**Work item**
Exclude the pictures, then repeat exactly each line from the one containing "597x276 pixels." to the final line of the records that follow.
***** Entries supplied *****
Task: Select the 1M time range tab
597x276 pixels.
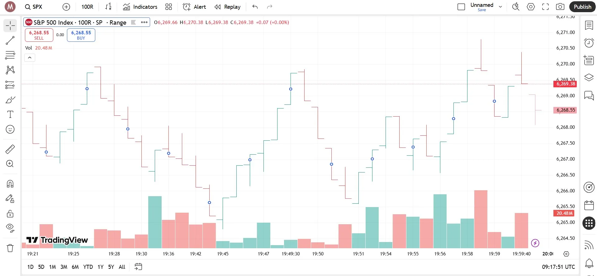Action: 52,267
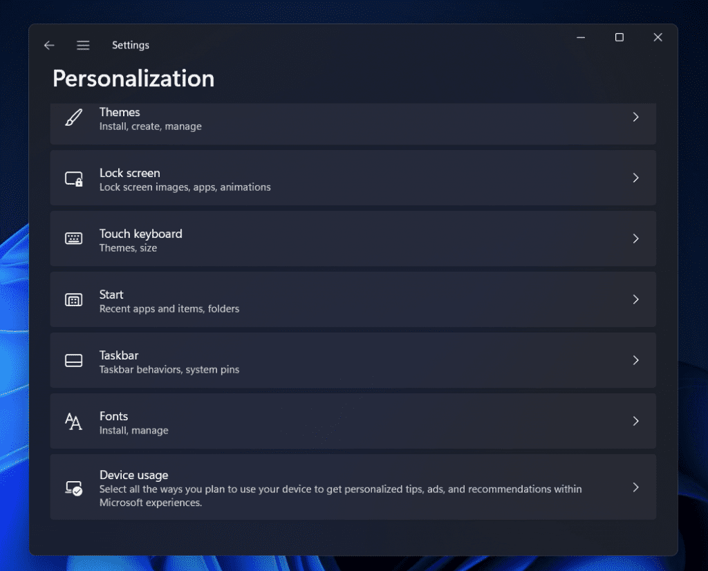The height and width of the screenshot is (571, 708).
Task: Click the Taskbar settings icon
Action: click(73, 360)
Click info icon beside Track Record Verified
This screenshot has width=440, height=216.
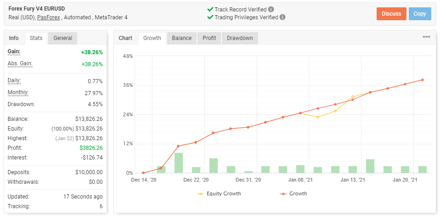271,9
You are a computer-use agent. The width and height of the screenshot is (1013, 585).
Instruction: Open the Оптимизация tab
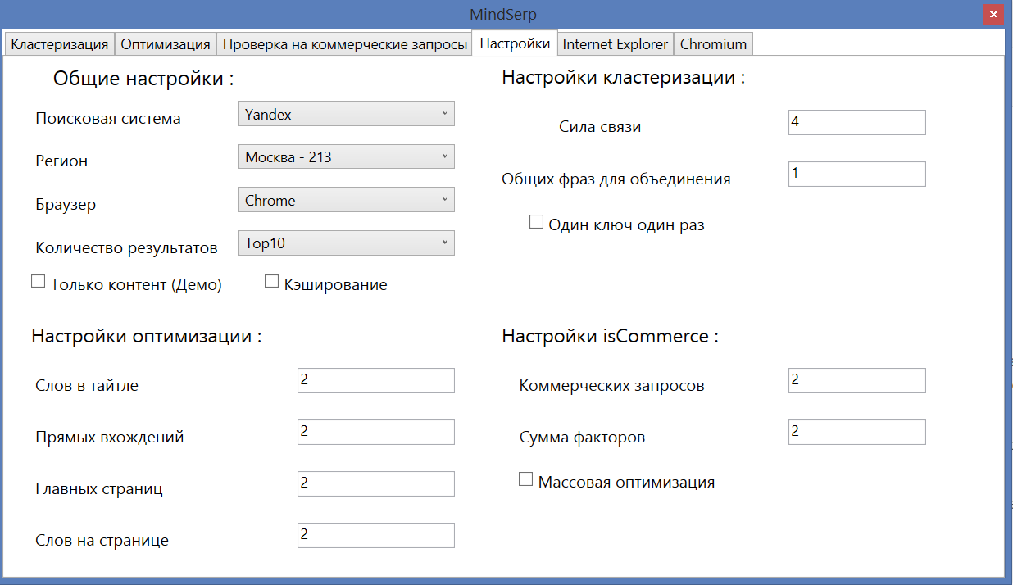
*****
**Output of the task**
597x276 pixels.
Action: 52,267
The height and width of the screenshot is (571, 708).
Task: Click the Taskbar settings icon
Action: click(73, 360)
Click info icon beside Track Record Verified
This screenshot has width=440, height=216.
271,9
You are a computer-use agent. The width and height of the screenshot is (1013, 585).
Instruction: Open the Оптимизация tab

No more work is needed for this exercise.